• Your task: Each line shown below should be copied exactly.

• Material supplied:
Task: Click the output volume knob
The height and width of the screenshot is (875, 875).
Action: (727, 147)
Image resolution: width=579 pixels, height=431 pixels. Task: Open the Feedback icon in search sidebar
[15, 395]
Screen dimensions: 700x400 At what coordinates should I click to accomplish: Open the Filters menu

• Answer below:
Task: Click the output volume knob
The height and width of the screenshot is (875, 875).
Action: (727, 147)
Image resolution: width=579 pixels, height=431 pixels. Task: Open the Feedback icon in search sidebar
[15, 395]
Screen dimensions: 700x400 At what coordinates should I click to accomplish: Open the Filters menu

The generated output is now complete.